On July 21, when President Barack Obama signed the Dodd-Frank financial regulation bill, he promised: “There will be no more taxpayer-funded bailouts. Period.” How long will this Obama promise last? Well, The New York Times reports today that  “the Obama administration on Wednesday pumped $3 billion into programs intended to stop the unemployed from losing their homes,” including a program announced by the Department of Housing and Urban Development that “will draw on $1 billion authorized by the new financial overhaul law.” That’s right. The Dodd-Frank “no more taxpayer-funded bailouts forever” bill is not even a month old, and already President Obama is using it to turn your tax dollars into yet another bailout.

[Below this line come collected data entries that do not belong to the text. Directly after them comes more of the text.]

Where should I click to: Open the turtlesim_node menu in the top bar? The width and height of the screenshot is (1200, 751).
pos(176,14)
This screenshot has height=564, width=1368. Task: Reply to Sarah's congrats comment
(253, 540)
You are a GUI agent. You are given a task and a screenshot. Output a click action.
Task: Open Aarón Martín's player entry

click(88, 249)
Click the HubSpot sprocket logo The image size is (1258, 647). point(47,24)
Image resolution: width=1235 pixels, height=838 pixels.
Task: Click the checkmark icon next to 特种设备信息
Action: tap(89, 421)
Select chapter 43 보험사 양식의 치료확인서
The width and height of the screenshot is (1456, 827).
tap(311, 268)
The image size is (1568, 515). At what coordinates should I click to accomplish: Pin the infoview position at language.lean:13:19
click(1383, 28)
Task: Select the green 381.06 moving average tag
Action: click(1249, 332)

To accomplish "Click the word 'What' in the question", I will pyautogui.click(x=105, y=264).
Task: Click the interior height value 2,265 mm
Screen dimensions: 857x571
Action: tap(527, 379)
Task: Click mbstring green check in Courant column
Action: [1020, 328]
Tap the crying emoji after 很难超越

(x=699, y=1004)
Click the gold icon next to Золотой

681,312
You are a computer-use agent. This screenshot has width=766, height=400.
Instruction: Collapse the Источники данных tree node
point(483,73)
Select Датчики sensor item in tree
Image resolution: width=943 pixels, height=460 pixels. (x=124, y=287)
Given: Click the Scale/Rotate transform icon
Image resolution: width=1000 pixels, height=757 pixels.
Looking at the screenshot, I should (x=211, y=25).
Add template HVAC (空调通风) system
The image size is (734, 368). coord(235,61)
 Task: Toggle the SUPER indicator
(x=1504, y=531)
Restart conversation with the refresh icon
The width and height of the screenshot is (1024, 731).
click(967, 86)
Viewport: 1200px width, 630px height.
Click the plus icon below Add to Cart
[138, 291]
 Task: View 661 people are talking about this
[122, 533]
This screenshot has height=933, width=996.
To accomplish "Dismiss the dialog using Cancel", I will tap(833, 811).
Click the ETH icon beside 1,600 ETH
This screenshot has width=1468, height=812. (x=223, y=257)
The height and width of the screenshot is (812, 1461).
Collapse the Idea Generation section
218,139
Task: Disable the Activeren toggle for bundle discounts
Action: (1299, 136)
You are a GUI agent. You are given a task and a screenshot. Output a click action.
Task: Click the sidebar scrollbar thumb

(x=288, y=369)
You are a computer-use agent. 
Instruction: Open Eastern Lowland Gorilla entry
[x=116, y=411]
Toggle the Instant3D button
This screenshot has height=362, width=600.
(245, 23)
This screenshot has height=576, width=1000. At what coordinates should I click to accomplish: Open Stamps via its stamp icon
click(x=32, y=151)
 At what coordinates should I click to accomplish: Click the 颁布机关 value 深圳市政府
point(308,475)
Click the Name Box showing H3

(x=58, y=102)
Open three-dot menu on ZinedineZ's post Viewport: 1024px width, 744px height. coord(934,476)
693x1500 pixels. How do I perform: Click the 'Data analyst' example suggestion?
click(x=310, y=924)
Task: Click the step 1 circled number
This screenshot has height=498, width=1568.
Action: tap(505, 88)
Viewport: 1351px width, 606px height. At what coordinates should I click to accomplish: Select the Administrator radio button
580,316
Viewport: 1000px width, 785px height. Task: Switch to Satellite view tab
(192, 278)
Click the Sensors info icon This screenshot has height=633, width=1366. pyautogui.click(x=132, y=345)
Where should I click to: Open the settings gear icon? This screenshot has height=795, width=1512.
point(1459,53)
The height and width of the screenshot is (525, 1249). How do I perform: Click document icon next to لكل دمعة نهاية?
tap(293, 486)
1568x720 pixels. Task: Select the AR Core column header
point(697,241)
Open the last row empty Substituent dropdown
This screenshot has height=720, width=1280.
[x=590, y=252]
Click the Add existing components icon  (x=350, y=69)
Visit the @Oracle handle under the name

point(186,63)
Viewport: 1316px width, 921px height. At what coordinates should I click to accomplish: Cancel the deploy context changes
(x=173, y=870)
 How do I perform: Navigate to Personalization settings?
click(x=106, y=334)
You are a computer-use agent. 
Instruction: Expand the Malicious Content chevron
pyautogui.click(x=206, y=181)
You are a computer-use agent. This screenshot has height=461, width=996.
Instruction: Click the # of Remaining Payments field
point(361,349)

And why is the Obama administration turning to Dodd-Frank bailout funds so soon after passage? Because its original mortgage bailout plan, the Home Affordable Modification Program (HAMP), has been a complete failure. Don’t take our word for it. Here are the words (pdf) of Special Inspector General for the Troubled Asset Relief Program Neil Barofsky:

Unfortunately, HAMP continues to struggle to achieve its original stated objective, to help millions of homeowners avoid foreclosure “by reducing monthly payments to sustainable levels.” Despite a seemingly ever increasing array of HAMP-related initiatives designed to encourage participation in the program, the number of homeowners being helped through permanent modifications remains anemic, with fewer than 400,000 ongoing permanent modifications…and HAMP has not put an appreciable dent in foreclosure filings. Indeed, the number of trial and permanent modifications that have been canceled substantially exceeds the number of homeowners helped through permanent modifications.

The American people are essentially being asked to shoulder an additional $50 billion of national debt without being told, more than 16 months after the program’s announcement, how many people Treasury hopes to actually help stay in their homes as a result of these expenditures, how many people are intended to be helped through other subprograms, and how the program is performing against those expectations and goals. Without such clearly defined standards, positive comments regarding the progress or success of HAMP are simply not credible, and the growing public suspicion that the program is an outright failure will continue to spread.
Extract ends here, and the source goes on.